● **DIRECTIONS**
Where a line holds the word "target", copy it from the records.

● **SOURCE INFORMATION**

+---+

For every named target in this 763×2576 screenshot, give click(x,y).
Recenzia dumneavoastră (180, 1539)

+---+

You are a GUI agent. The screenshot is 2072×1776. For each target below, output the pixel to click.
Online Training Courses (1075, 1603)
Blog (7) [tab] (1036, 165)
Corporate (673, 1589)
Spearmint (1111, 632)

+---+

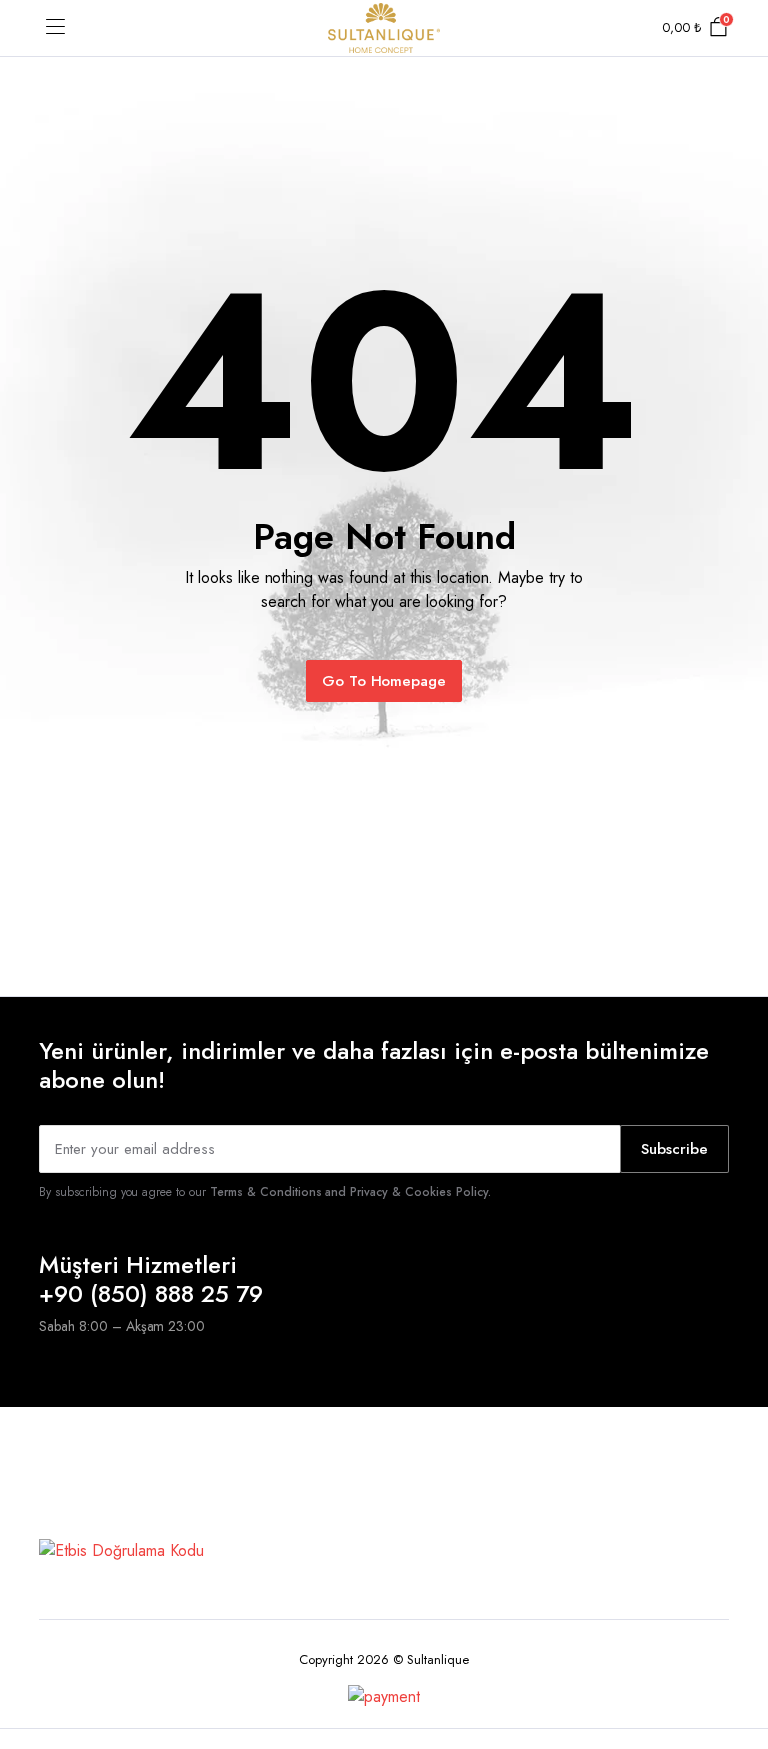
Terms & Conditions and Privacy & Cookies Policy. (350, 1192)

+---+

● **ANSWER TO THE PROBLEM**
For every named target in this 763×2576 screenshot, give click(x,y).
You are a GUI agent. The screenshot is 2072×1776. For each target below, output the pixel to click.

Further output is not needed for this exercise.